Why Chicago Cubs third baseman Kris Bryant’s catch wasn’t subject to review.

When is a non-triple play a triple play? When an umpire says so, obviously. As the Chicago Cubs and Cincinnati Reds discovered during Wednesday’s ballgame, not everything these days is subject to replay review.

With the bases full of Reds and none out, Shogo Akiyama hit a low liner that  Kris Bryant dove for. When third base umpire Larry Vanover signaled a catch for an out, Bryant picked himself up, touched third, doubling off Nick Senzel, who was well on his way to home plate. Bryant then threw to Anthony Rizzo at first to triple off Tucker Barnhart, who had broken for second.
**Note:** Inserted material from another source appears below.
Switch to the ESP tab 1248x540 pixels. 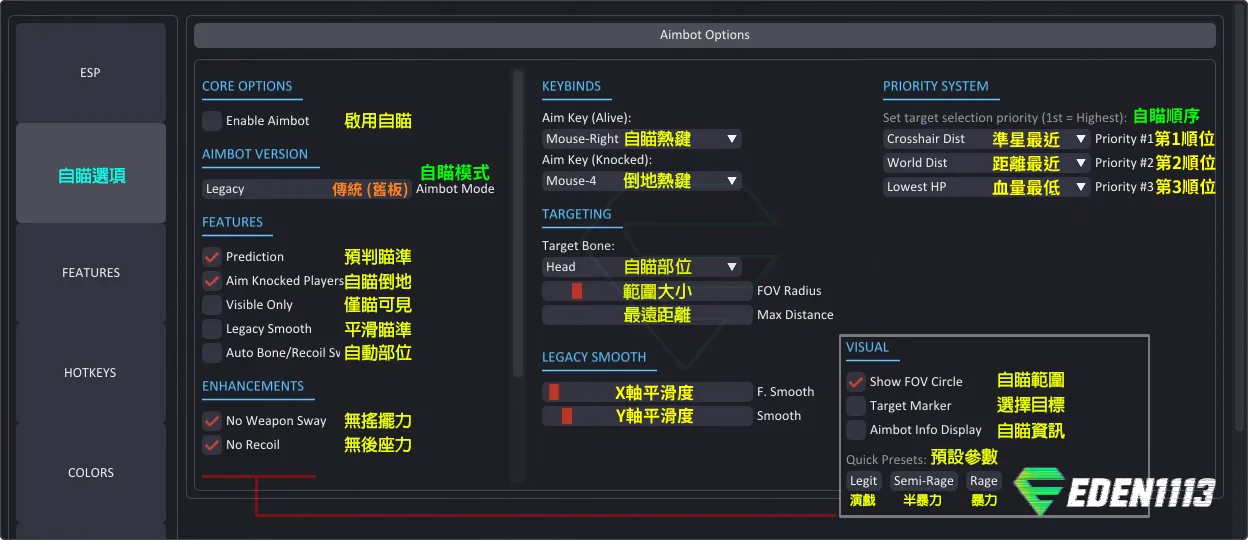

Replays later appeared to show that Bryant actually caught the ball on a very short hop, a fact that would have negated Vanover’s original ‘out’ call and brought the entire triple play into question.

But the rules of replay do not permit review of infield line drives, so the Reds were left without a challenge and the call stood.

Although MLB officials have not commented on why infield line drives are not among the list of calls eligible for replay review, the explanation appears to lie with what might be termed equity.

Assuming that Vanover’s initial call of a catch on the fly was incorrect and would have been overturned on review, then what?

The MLB replay rules stipulate that in the event a call is overturned, “the replay official shall exercise his discretion to place both clubs in the position they would have been in had the call on the field been correct.”

But that would have raised an equally ticklish question: what would have happened had Vanover’s call been correct?

The Cubs certainly could argue that Bryant’s actions in touching third subsequent to his catch/non-catch were directly influenced by Vanover’s ‘out’ call. Had Vanover ruled the runner ‘safe,’ Bryant would have had the option of touching third to force Freddy Galvis, the runner on second at the time. But it is a matter of speculation whether Bryant would have had time to retire Barnhart at second, and unlikely that he would have gotten Akiyama at first.

Or in theory, at least, he might also have tried to throw home for a force at the plate, or thrown to second base in a likely vain attempt at turning a double play.

According to the rules, that would have put the replay umpire official in the awkward position of attempting to guess what Bryant would have done had Vanover signaled ‘no catch’ initially.

And the recognition that an overturn in that situation would have led to a series of speculative decisions is probably the closest we’ll ever come to an explanation for why the rules do not permit review of the validity of catch/no-catch calls on infield line drives.

In that vein,  it’s worth noting that although this particular call favored the Cubs, it might just as easily have worked the other way. Had Bryant actually made the shoestring catch, but Vanover ruled it ‘no-catch,’ a replay overturn might have put the reviewing official in the position of imposing a triple play when the Reds could have argued that the incorrect call forced their runners to break for the next base.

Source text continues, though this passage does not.